═══ RECORDS FOR THIS TASK

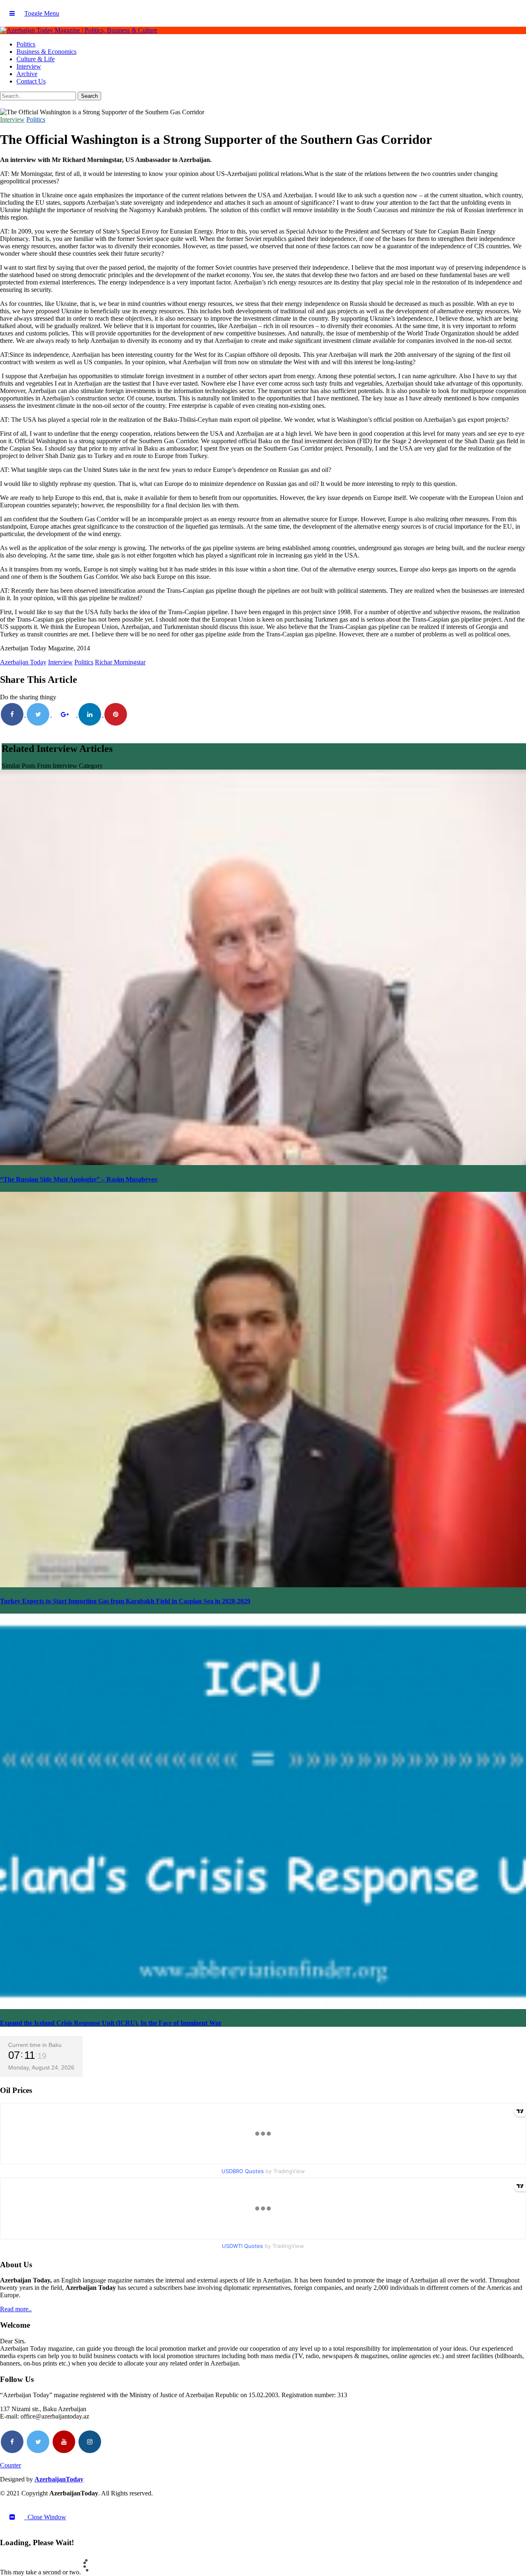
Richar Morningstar (120, 662)
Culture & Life (35, 58)
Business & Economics (46, 51)
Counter (10, 2465)
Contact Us (31, 81)
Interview (28, 66)
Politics (25, 44)
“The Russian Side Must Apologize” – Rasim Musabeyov (79, 1179)
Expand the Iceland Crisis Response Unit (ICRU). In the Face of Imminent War (110, 2022)
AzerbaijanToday (59, 2479)
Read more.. (16, 2308)
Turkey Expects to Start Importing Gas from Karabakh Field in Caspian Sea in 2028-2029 (125, 1601)
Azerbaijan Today (23, 662)
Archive (26, 73)
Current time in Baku (35, 2045)
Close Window (45, 2517)
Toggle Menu (41, 13)
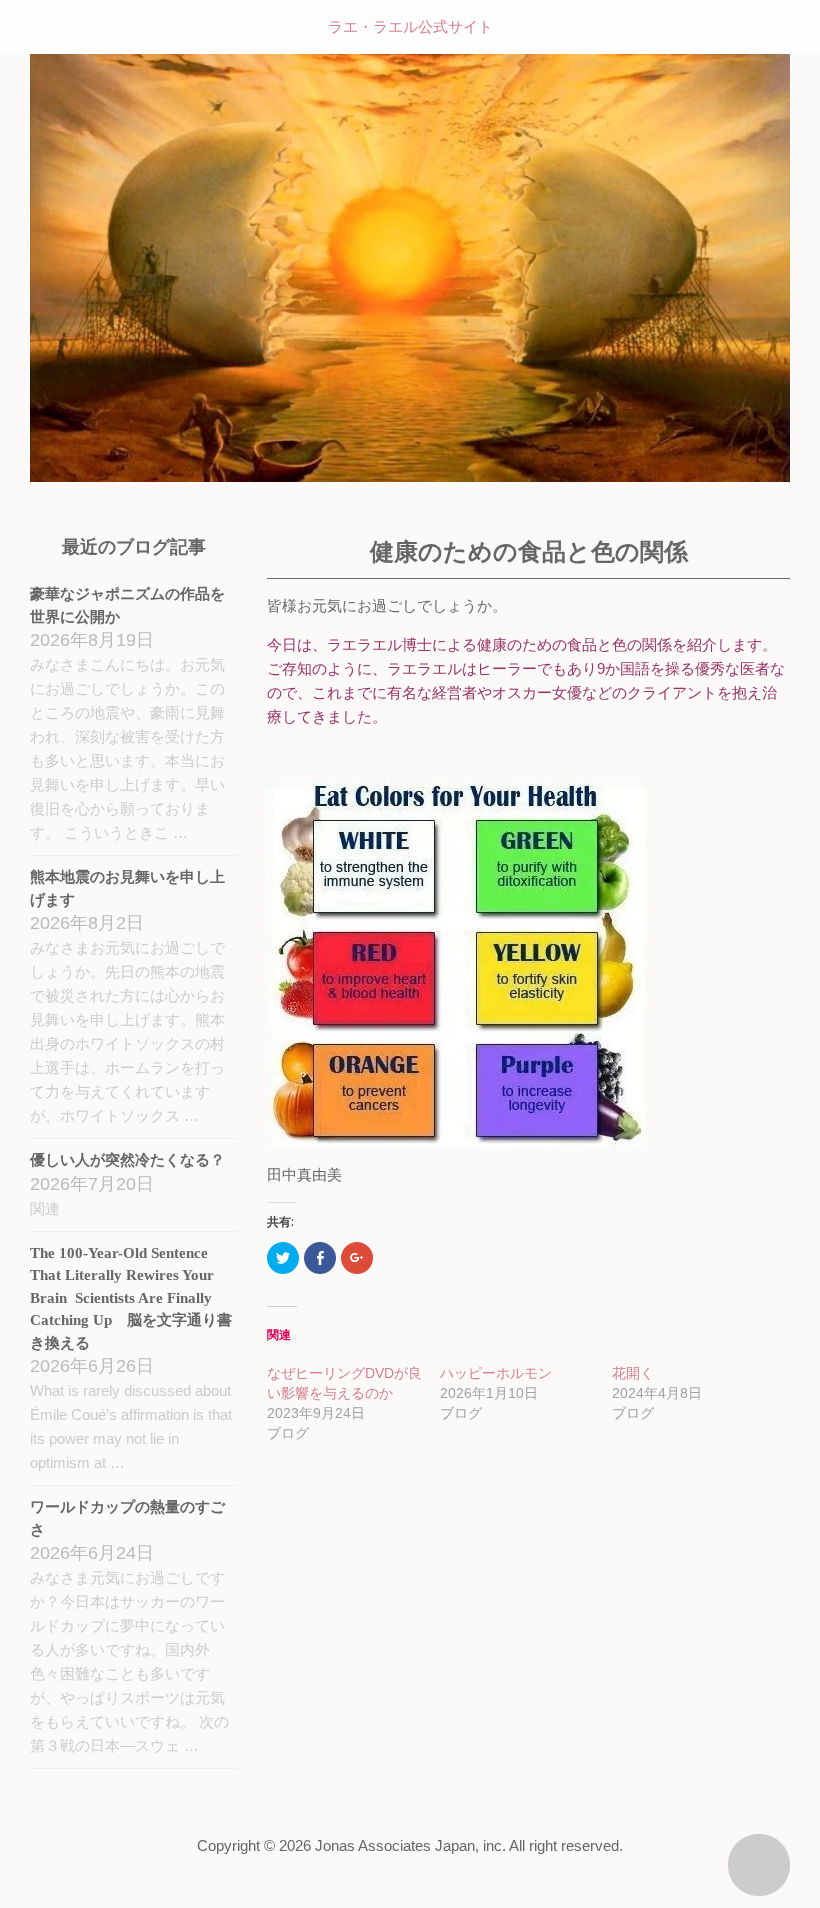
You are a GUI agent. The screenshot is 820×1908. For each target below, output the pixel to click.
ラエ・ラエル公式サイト (410, 26)
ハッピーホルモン (496, 1373)
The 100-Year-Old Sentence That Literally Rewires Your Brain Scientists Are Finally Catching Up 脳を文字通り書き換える (131, 1298)
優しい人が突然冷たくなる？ (127, 1160)
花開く (633, 1373)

══════

PROBLEM DETAILS — An exact copy of the lines above from the one with "Counter (10, 2465)" up to and including the one with "ハッピーホルモン (496, 1373)" is required; reproduce only those lines, omitting all pictures.

ANSWER BOX —
Counter (10, 2465)
Contact Us (31, 81)
Interview (28, 66)
Politics (25, 44)
“The Russian Side Must Apologize” – Rasim Musabeyov (79, 1179)
Expand the Iceland Crisis Response Unit (ICRU). In the Face of Imminent War (110, 2022)
AzerbaijanToday (59, 2479)
Read more.. (16, 2308)
Turkey Expects to Start Importing Gas from Karabakh Field in Caspian Sea in 2028-2029 (125, 1601)
Azerbaijan Today (23, 662)
Archive (26, 73)
Current time in Baku (35, 2045)
Close Window (45, 2517)
Toggle Menu (41, 13)
You are a GUI agent. The screenshot is 820×1908. For each target below, output the pixel to click.
ラエ・ラエル公式サイト (410, 26)
ハッピーホルモン (496, 1373)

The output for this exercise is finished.